They call it change of life... Print E-mail
October 26, 2008
After all the years of more than ample fertility, I figured I would really enjoy hitting "the change of life."  I don't fear getting older...hey, it's not like we have any choice!  Problem is, I don't know when it will happen.  None of the women living in my family seem to know because they all had hysterectomies before they were 45. "Sometime in your fifties," is all they could guess.

So now I'm in my fifties, and I feel like I'm in limbo. Is this it or not?  Will I have hot flashes and that will tell me I'm "going through the change"?  I have hot feet at night, is that the same thing?  Will I have wild mood swings and be half crazy like some women seem to? This whole process seems so nebulous and undefined, and I don't like that. I like stuff kind of concrete and manageable.

Apparently it's something you know you've reached when you have an absence of symptoms, something you sort of gradually slide into.  From the little inklings I have, it must be like puberty in reverse. The appearance of zits, for example, something I haven't battled since my teens. Suddenly I have skin that's dry where it wasn't before, and oily in other spots.
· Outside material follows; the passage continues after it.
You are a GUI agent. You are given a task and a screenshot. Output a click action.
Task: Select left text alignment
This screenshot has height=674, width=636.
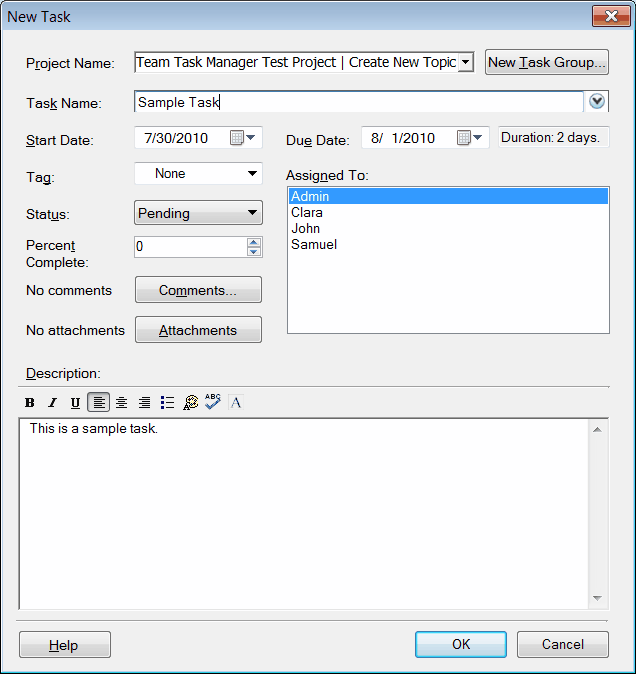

Very weird, having my skin turn on me like this. After a lifetime of familiarity with my body and its quirks, now I feel ike I'm inhabiting the shell of a stranger.

There's this dramatic change in sleep patterns, now that's a hoot!  I spent a lot of my teen years staying up all night listening to music or reading, or watching TV.  Then in my childraising years, I found I couldn't do those all-nighters anymore, I was too tired to even watch the New Year come in.  But suddenly in my fifties, I can't sleep...at least, not at night!  I doze off on the sofa around 9 pm and sleep deeply until about 1:30 am.  Then I'm awake and just cannot go back to sleep...until the first rays of light begin to show on the horizon when I suddenly get sleepy and can't keep my eyes open.  And then there is that mid-afternoon spell where there is nothing to do but doze off.

In my teens, the big quest was to figure out who I was.  Now my quest is to figure out where I am and what I was supposed to be doing here.  I get up to do something and head purposefully into the next room only to suddenly find myself in a fog where I just can't remember what I wanted to do.  My friends call that the "dealing with the hereafter" because you can't remember "what you came here after!"

I guess I have no choice but to follow my body as it regresses through puberty back into childhood.  It's gonna be an interesting ride.